Mr Uba had approached the court seeking an order to be allowed to visit Kanu in SSS custody.
The motion was brought pursuant to Section 36 (1) of the 1999 Constitution, as amended and under the inherent jurisdiction of the court as preserved in Section 6 (6b) of the Constitution.
In the motion on notice dated October 15, marked FHC/ABJ/CR/383/2021, Mr Uba prayed for an order of court granting him leave to visit Kanu in DSS custody, as part of his oversight legislative function.
In the affidavit personally deposed to by the senator, he stated that: “as a senator from the South-east geopolitical zone of Nigeria, I took it upon myself in carrying out my oversight legislative functions to visit the defendant at the DSS detention facility.
“This is to ascertain from him if he is involved in any way in what is happening in the South-east and to seek way of amicable settlement of the separatist agitation in the Southeast in the overall interest of Nigeria.
“That at the SSS detention facility, I was denied access to the defendant and directed to approach this court to obtain permission before I could be allowed access to the defendant.
“I state that my interest in seeking to see the defendant is in the interest of national peace and security.’’
The separatist, who was granted bail in April 2017, fled the country after the invasion of his home in Afara-Ukwu, near Umuahia, Abia State, by the military in September that year, a situation one of Mr Kanu’s lawyers, Alloy Ejimakor, described as the “rule of self-preservation.”
A judge subsequently revoked his bail for ditching his trial, and ordered his trial to be separated from the rest of the co-defendants’.

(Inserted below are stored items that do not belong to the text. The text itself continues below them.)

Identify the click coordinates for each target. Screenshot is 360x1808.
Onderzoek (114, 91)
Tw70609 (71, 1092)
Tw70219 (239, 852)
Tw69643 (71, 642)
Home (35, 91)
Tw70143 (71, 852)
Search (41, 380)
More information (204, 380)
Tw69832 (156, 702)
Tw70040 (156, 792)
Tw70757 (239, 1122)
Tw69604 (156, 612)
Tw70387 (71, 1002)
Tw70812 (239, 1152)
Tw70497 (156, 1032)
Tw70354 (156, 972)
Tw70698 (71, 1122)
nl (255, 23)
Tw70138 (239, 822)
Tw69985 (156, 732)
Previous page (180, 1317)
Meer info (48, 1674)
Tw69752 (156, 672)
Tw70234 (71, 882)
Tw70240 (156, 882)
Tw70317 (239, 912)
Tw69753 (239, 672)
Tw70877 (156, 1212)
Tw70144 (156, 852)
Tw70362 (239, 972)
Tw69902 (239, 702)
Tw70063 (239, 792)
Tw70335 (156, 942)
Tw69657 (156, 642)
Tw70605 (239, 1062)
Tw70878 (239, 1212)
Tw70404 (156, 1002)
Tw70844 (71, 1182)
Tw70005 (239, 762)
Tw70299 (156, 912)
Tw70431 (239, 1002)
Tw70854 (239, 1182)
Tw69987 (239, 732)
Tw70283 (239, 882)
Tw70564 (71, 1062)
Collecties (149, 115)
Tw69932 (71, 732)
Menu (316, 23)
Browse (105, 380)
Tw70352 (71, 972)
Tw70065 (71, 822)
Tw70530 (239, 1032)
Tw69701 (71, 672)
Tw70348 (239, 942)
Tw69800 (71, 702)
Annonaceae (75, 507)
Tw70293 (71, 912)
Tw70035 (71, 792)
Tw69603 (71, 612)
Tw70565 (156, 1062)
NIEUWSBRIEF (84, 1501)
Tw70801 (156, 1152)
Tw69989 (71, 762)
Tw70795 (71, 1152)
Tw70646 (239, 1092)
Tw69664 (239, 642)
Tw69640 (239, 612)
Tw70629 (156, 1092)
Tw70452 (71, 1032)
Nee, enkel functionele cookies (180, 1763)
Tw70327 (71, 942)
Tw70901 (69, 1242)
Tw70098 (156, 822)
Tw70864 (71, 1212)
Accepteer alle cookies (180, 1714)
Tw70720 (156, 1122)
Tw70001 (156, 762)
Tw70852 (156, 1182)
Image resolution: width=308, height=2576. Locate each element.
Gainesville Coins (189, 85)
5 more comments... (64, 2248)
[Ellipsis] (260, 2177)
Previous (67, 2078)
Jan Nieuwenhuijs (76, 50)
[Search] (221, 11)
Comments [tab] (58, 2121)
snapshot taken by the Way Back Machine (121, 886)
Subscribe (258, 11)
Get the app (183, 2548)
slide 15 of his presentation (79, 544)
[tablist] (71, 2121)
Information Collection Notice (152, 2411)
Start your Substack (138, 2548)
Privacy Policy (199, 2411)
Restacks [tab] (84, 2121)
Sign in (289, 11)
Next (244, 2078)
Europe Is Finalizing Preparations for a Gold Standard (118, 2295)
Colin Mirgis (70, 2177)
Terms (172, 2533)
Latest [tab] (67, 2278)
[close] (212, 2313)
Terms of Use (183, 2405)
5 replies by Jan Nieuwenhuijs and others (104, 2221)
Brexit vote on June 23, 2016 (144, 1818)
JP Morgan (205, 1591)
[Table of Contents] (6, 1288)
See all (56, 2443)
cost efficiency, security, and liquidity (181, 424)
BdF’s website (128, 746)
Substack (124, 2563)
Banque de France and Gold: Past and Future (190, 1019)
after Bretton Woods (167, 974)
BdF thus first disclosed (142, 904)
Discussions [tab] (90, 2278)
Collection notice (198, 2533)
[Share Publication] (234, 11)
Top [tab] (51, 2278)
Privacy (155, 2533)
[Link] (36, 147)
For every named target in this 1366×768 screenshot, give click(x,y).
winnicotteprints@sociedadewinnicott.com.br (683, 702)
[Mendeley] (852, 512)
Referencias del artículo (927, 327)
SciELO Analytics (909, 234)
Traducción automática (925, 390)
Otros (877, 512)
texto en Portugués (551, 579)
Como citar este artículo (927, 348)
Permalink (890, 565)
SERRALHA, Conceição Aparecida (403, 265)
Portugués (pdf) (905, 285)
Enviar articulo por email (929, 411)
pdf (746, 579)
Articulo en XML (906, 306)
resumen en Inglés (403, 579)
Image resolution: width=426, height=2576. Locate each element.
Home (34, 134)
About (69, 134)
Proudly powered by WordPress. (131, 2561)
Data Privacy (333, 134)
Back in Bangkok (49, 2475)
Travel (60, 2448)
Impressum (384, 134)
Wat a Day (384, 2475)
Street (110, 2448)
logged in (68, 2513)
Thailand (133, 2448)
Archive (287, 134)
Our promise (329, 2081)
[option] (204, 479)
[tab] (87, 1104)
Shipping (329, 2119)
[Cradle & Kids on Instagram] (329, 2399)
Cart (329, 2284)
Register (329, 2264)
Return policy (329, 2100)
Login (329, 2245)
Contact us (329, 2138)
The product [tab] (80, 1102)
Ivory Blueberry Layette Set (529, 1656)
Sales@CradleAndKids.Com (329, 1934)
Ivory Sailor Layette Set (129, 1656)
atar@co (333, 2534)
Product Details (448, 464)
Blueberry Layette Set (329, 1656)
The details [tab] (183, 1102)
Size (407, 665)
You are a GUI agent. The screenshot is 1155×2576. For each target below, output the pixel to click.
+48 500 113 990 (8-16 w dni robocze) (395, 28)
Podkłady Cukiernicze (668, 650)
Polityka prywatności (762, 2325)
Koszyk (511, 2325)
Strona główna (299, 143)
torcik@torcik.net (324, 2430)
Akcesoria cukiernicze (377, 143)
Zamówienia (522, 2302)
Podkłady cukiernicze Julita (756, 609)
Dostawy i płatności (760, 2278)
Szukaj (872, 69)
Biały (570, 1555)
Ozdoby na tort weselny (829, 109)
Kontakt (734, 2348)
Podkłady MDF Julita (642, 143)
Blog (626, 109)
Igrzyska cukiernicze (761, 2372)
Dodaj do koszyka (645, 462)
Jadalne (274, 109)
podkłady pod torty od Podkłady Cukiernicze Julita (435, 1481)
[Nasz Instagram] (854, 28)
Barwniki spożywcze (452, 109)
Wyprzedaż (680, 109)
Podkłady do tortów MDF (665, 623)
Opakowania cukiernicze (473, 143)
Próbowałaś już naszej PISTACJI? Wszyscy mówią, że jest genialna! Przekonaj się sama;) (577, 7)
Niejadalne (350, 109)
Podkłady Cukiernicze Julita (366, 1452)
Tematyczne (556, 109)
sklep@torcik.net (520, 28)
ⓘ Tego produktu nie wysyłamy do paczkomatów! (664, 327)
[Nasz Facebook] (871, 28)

While the trial of the rest of the defendants has made some progress, Mr Kanu’s has been stalled since 2017.
On June 29, 2021, the Attorney-General of the Federation, Abubakar Malami, announced that Mr Kanu had been rearrested and brought back to Nigeria to continue facing his trial.
He said the IPOB leader was “intercepted” days earlier but did not give details.
Although there has been no official disclosure about where and how Mr Kanu was arrested, relatives and lawyers to the IPOB leader, have described how he was “kidnapped” in Kenya under controversial circumstances.